Hello.
I have a Beagleboard-xM with Ubuntu 11.04 installed on it. I was trying to install a program from source and I ran into an internal compiler error in gcc, so I was going to try to upgrade gcc to see if that would fix it. However, in order to do that, I need to upgrade the actual OS.
Using
`
sudo apt-get update
`
didn’t help since 11.04 is no longer supported.
This means I have two options:
- Find a way to upgrade from 11.04 to a more recent version without doing a fresh install
- Backup everything and do a fresh install, then put everything back
I have the first half of step 2 done in case I have to go that route.

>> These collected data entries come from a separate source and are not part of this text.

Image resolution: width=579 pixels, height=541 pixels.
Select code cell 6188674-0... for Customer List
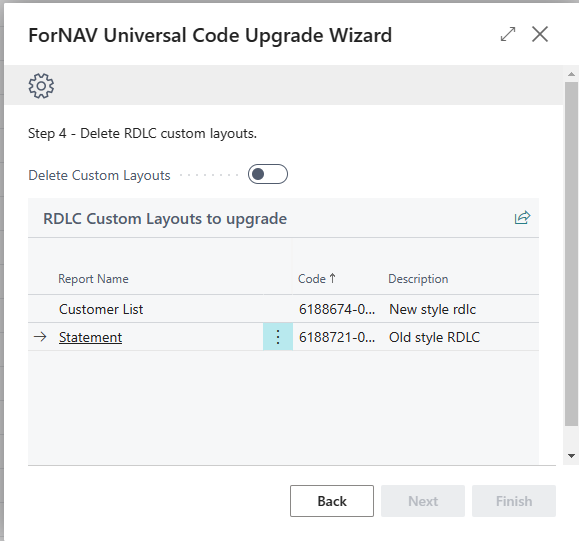click(x=337, y=309)
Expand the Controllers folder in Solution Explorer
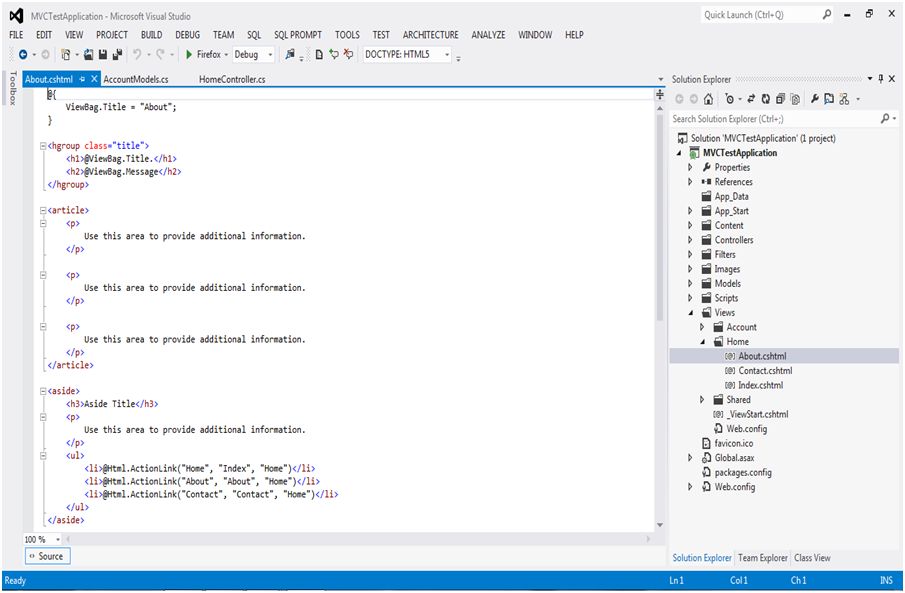Viewport: 905px width, 593px height. coord(690,240)
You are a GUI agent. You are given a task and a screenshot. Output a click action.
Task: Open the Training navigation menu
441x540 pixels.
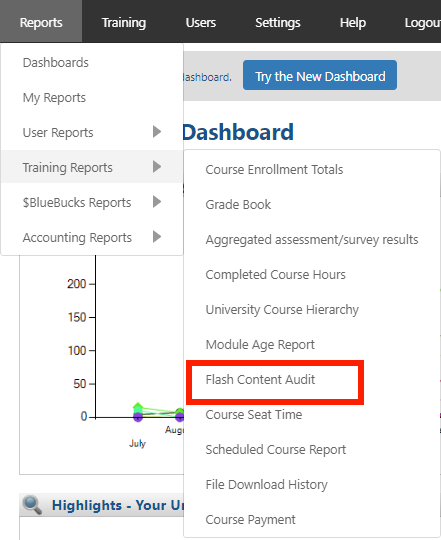124,22
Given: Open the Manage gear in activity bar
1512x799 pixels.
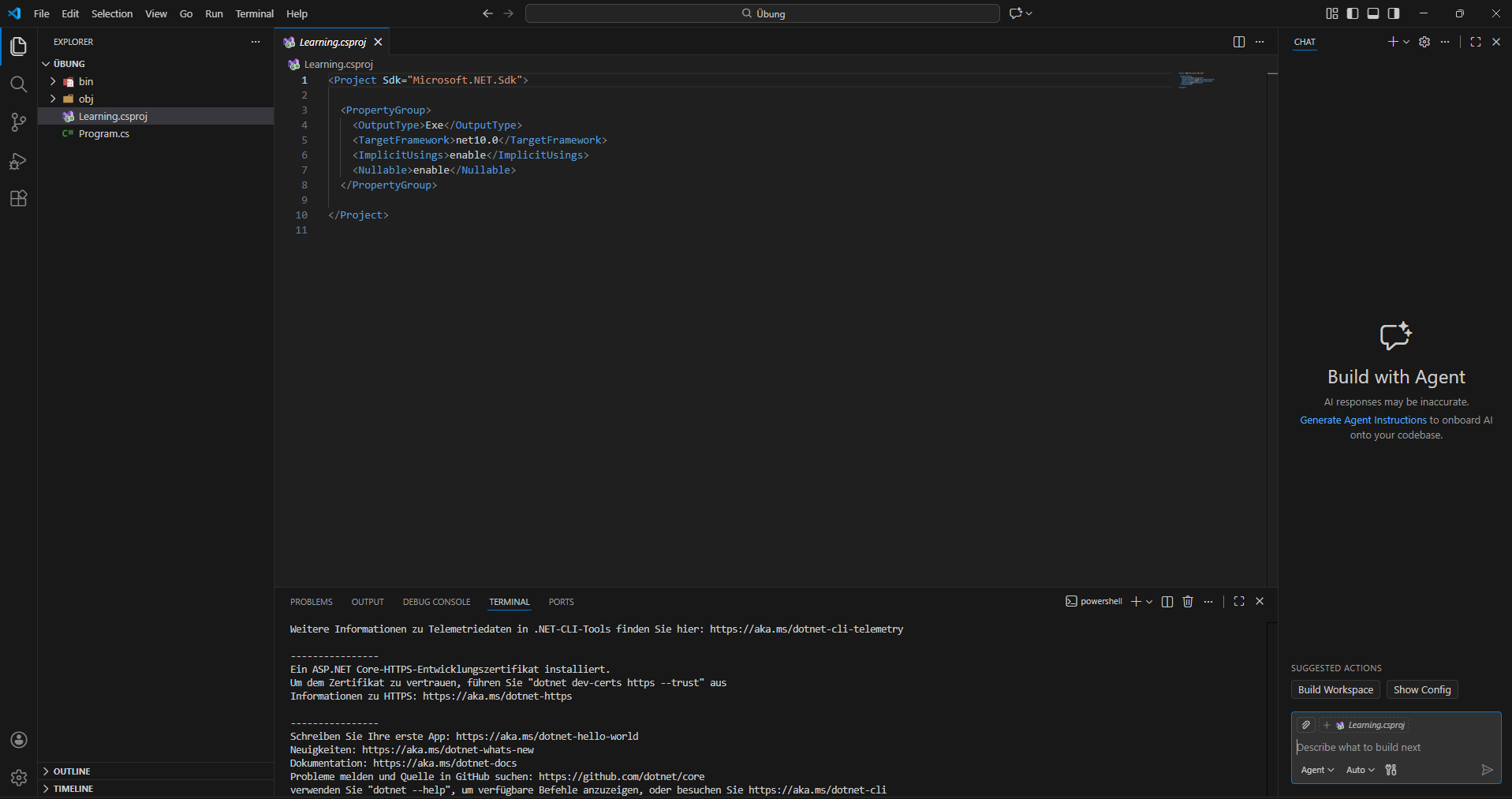Looking at the screenshot, I should [19, 778].
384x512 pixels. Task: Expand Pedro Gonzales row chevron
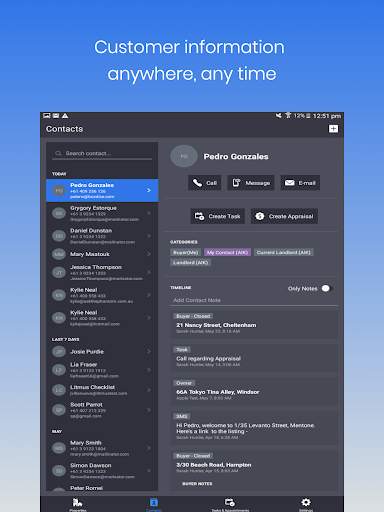(x=149, y=190)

So here I am. Does anyone have any suggestions?
"image" your drive via dd so you altleast have a backup.. and start a
fresh install...
Way back in 11.04 the only option was "armel"... Post 12.04 the "only"
option is armhf.. If the 11.04 -> recent wasn't hard enough, the
'armel' -> 'armhf' is just asking for more pain then it's worth..
So in theory... you could upgrade from 11.04 (armel) -> 12.04 (armel)
then 12.04 (armel) -> 12.04 (armhf) (which almost no one has tried.)
then 12.04 (armhf) -> 13.04 (armhf)..
Or just 'freshly' install 13.04..
Regards,
I looked around online and saw that there was a way to reinstall Ubuntu over an existing partition. However, I’m not sure if that just means that the /home directory will be preserved. I have things that I’d like to keep in the /bin, /usr, etc. folders.
Can I do it this way and still keep everything I want?